“That’s really neat, especially for our baby boomers, who are just starting to get mostly high-frequency loss,” such as consonants, says Cami Lawless, a hearing-aid dispenser at Associated Hearing in Maplewood. “These are the situations that kill them, so when you can do that demonstration, it really is a wow effect.” Lawless also says that with Destiny, Starkey has significantly improved the accuracy of its fitting software, or how close a just-from-the-factory hearing aid gets its intended patient to normal hearing levels without adjustment.

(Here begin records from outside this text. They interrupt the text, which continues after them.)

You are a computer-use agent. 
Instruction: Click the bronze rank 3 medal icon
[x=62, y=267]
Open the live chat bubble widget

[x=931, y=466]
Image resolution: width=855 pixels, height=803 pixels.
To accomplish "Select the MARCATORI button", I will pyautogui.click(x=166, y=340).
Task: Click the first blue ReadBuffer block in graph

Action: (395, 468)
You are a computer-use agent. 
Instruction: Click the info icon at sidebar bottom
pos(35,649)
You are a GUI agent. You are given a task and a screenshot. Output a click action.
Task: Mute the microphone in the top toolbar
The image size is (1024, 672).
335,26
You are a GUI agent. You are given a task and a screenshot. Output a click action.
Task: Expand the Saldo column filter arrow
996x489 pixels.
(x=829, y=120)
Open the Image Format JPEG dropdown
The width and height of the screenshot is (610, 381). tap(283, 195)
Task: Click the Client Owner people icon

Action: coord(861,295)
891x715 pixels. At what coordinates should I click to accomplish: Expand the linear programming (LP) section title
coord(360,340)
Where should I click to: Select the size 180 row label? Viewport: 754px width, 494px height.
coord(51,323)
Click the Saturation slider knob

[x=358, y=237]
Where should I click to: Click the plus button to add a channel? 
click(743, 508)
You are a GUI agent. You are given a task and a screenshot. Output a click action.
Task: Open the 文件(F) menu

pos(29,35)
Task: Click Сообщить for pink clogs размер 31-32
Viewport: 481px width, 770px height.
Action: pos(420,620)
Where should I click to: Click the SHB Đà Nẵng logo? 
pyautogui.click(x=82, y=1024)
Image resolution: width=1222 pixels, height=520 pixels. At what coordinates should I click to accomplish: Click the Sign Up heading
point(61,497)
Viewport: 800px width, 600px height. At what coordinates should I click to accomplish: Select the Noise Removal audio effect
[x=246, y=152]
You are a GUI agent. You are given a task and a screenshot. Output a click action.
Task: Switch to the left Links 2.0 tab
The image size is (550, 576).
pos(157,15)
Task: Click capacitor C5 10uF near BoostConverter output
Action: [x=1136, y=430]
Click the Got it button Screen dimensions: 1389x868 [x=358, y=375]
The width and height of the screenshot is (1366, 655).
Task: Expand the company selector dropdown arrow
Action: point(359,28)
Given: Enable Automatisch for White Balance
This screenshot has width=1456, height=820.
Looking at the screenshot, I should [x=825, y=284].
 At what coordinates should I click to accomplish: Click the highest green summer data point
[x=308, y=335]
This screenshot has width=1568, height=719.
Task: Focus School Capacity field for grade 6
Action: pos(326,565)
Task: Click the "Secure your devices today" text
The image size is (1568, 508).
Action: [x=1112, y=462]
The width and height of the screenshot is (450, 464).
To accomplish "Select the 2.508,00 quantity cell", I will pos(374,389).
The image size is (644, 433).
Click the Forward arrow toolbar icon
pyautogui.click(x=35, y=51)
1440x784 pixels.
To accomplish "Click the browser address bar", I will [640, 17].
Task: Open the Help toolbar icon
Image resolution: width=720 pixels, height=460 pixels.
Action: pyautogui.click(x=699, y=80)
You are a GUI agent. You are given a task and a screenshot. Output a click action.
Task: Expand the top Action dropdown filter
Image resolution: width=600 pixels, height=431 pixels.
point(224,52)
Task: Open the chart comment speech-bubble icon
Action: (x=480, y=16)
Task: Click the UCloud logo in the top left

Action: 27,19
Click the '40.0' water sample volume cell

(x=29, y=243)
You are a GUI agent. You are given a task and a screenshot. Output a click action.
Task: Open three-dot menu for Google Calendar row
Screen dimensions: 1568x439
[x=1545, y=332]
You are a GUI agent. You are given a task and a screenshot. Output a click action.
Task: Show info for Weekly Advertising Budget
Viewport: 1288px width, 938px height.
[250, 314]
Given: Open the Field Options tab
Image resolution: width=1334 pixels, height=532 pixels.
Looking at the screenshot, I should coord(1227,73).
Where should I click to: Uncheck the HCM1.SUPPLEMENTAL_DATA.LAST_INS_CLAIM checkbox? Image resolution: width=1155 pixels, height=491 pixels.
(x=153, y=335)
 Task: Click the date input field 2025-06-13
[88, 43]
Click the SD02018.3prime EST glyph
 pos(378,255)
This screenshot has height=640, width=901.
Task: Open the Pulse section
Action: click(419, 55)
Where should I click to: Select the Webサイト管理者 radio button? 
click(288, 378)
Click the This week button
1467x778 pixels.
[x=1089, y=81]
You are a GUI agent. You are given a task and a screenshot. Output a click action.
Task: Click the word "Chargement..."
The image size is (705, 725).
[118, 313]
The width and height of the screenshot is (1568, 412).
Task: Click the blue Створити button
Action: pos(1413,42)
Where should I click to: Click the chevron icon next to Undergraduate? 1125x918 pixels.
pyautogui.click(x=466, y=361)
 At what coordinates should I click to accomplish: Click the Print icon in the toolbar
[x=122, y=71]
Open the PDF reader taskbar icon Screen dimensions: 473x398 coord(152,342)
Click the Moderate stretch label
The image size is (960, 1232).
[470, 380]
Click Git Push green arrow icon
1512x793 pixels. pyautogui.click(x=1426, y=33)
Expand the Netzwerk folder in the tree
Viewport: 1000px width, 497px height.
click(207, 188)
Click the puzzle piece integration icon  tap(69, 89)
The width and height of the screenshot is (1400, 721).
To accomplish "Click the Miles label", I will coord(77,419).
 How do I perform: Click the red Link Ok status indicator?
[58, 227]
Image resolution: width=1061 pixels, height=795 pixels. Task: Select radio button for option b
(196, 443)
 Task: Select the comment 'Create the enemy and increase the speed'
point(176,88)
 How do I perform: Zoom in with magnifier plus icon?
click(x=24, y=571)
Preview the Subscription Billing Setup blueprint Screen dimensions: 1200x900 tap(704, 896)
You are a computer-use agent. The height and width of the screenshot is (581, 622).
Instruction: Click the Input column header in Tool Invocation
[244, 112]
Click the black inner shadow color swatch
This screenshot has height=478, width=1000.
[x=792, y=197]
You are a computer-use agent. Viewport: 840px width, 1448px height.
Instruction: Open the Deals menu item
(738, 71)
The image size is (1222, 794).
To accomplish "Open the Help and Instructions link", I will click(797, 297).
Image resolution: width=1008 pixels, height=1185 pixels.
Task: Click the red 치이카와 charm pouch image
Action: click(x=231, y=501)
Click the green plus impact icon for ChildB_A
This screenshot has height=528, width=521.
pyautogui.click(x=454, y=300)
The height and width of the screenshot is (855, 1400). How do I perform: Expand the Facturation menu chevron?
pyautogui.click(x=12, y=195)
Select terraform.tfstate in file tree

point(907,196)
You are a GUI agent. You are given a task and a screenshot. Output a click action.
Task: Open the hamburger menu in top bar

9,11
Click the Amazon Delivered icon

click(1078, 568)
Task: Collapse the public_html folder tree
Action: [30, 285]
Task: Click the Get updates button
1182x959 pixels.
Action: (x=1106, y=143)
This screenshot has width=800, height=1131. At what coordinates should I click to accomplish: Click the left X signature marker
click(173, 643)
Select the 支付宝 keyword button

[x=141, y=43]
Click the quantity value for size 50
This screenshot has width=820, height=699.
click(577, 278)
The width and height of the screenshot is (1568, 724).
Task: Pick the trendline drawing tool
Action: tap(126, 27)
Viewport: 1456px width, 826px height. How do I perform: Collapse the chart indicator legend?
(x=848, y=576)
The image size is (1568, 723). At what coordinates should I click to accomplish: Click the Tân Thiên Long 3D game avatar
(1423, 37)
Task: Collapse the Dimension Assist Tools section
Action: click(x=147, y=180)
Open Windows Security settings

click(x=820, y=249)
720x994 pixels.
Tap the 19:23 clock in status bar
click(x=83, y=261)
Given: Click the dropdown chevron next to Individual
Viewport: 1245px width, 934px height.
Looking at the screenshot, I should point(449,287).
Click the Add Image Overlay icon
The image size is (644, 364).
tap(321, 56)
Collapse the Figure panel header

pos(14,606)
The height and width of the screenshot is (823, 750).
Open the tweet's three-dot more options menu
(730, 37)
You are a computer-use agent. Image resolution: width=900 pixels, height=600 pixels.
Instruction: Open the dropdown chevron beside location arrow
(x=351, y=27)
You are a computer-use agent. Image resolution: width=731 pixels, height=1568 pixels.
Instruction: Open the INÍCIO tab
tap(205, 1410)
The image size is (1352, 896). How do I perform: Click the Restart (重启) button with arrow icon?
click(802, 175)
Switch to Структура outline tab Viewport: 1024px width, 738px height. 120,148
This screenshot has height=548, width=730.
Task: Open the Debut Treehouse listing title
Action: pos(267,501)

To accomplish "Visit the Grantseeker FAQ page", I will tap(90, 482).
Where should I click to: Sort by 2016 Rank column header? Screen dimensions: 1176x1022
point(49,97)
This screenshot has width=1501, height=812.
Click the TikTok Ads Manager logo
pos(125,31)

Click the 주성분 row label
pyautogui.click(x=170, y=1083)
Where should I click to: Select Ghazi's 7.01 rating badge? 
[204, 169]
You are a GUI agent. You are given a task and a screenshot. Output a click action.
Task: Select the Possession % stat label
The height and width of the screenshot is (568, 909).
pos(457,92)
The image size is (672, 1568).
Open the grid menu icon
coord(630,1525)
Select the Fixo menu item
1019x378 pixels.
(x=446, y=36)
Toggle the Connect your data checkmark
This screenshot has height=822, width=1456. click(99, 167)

In addition, Destiny has been designed to minimize a perpetual bane in the hearing aid industry—namely, feedback. Feedback can happen whenever a wearer puts her hand up to her ear, picks up a telephone, or gives someone a hug, because sound leaking from the hearing aid gets bounced from the speaker back into the hearing aid’s microphone. This causes a squawk as the sound is re-amplified. Hearing aids have incorporated feedback cancellation technology for years, but feedback is still a problem.
That’s particularly true when the wearer uses the phone. Hearing aids typically incorporate a small device called a telecoil, or T-coil, that turns off the aid’s microphones and instead receives the phone’s signal via a magnetic field transmission. With a T-coil, “amplified sound leaking out around the hearing aid shells and through the vent no longer can be picked up by the microphone,” Dybala says. But the process isn’t seamless or foolproof. “Traditionally, you had to push a button or flip a switch” to activate the T-coil, Lawless says.
By contrast, Destiny contains a piece of nanotechnology called a giant magnetoresistance (GMR) switch, which uses electron spin rather than magnetic charge to sense signals and store information. Developed for Starkey by Eden Prairie–based NVE Corporation, the sensors consist of layers of magnetic thin films just a few atomic layers thick—about one-third the size of the mechanical reed switches that hearing aids typically use. This makes the sensors small and sensitive enough to use in even the smallest of hearing aids—a completely-in-the-canal (CIC) device—and allows the Destiny aid to quickly switch modes automatically as a wearer picks up a phone. And this isn’t a help solely over the phone lines. “We’re hearing that for the first time that people don’t want to take their hearing aids out even when they go to bed, because they’re not getting any feedback from the pillow,” Trine says.
With Destiny, Starkey became the first company to incorporate nanotechnology into its hearing aid microphones to all but eliminate hearing aid feedback and allow for easy use with all types of phones. “Using nanotech components lays the groundwork for being able to bring more advantages to users in a much smaller space,” industry observer Dybala says. “Just the fact that [Starkey was] able to do it is pretty important.”
According to Ruzicka, just a month after releasing Destiny, Starkey’s run rate was well ahead of his projection that it would sell a million units in a year’s time. But Ruzicka also knows that Starkey’s competitors will strive to catch up to Destiny within a year or two. “It’s really kind of like an arms race that benefits the consumer,” Dybala says.